### O QUE SE PEDE
• a. De acordo com o texto sobre a geração Y, por que a equipe do Lab SSJ quis investigar mais a fundo o comportamento desses jovens? Responda em uma a três frases.
• b. Em que ano foi publicada a reportagem da revista Fortune citada no texto sobre a geração Y?
• c. Dê continuidade ao texto sobre a geração Y a partir do ponto em que ele termina.

### FONTE
------------------------------------------------------------------------
Porque a demanda por seu trabalho excede muito a oferta,
jovens talentos estão em posição de ditar condições para seus futuros
empregadores. Eles [jovens profissionais] exigem ser alocados em tarefas
relevantes desde o primeiro dia de trabalho e que as pessoas para as quais
trabalham lhes deem atenção e reajam à performance deles. Você certamente não
estranhou ao ler o trecho acima. Parece algo que faz parte da realidade
contemporânea. E faz.
No entanto, esse texto foi destacado de uma reportagem da
revista Fortune, publicado em 1969 e descoberto pela equipe do Lab SSJ,
consultoria dedicada à pesquisa e à construção de soluções de aprendizagem, ao
reunir material para um estudo sobre o que é realmente verdade e o que é mito a
respeito da geração Y (que agrupa nascidos entre 1980 e 2000).
"Pesquisamos muito sobre essa geração, o que ela faz de diferente em
relação às anteriores, e começamos a pensar que muita coisa que se afirmava era
mais senso comum do que verdade.
Quisemos ir mais a fundo sobre como esses jovens realmente
estão se comportando e perguntamos a eles quais eram os interesses deles ao se
candidatarem a um processo seletivo e o que esperavam das empresas
contratantes. Por outro lado, buscamos descobrir se o que os gestores pensavam
sobre os Ys correspondia à realidade", diz Mauro Mercadante, sócio diretor
do Lab SSJ. O resultado da pesquisa revela que o pessoal das empresas tenta
lidar com um perfil que não condiz com a realidade."É muito comum
caracterizar a geração Y por estereótipos: é ansiosa, não foca, quer fazer tudo
ao mesmo tempo, não tem paciência, não é leal etc. Já vi muitos consultores
abusando desses atributos, que são injustos e não refletem a geração",
afirma Sidnei Oliveira, consultor especializado no tema. "A ansiedade, a
falta de foco, a irreverência, o questionamento constante e a vontade de fazer
tudo ao mesmo tempo não são características dos Ys, mas de jovens em qualquer
geração", explica.
------------------------------------------------------------------------
### DADOS FORNECIDOS
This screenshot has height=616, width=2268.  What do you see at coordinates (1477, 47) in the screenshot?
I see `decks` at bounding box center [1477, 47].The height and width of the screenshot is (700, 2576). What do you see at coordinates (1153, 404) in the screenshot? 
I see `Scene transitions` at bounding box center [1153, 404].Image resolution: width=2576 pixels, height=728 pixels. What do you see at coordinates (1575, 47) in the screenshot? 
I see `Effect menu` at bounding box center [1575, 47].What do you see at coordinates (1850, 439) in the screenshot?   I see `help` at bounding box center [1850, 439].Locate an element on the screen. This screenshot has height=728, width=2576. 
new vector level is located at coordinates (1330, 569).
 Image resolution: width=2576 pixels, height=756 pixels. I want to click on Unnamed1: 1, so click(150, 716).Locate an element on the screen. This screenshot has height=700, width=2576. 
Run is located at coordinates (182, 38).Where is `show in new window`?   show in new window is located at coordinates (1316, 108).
------------------------------------------------------------------------
### RESPOSTAS DO EXERCÍCIO
• a. A equipe tinha pesquisado muito sobre a geração Y e começou a pensar que muita coisa que se afirmava sobre ela era mais senso comum do que verdade. Por isso quis ir mais a fundo sobre como esses jovens realmente estão se comportando.

• b. Em 1969.

• c.
Para ele, geração Y é um rótulo que só tem mérito porque
trouxe à tona a discussão sobre o perfil do novo profissional: trata-se,
apenas, de um jovem com características de formação diferentes das de gerações
anteriores. São pessoas estimuladas a desenvolver competências baseadas em um
grande volume de informação, com instrumentos de tecnologia, e que passaram
mais tempo
focadas nos estudos, adiando sua entrada no mercado de
trabalho. Além disso, ingressam nesse mercado em um cenário no qual está claro
que a relação entre empresa e profissionais não é paternal, mas focada em
resultados para ambas as partes. "Por isso, as relações são um pouco mais
distantes, o que para quem é profissional há mais de 20 anos parece demonstrar
falta de comprometimento", comenta Oliveira. Ou será que os jovens, de
fato, não ligam para compromisso?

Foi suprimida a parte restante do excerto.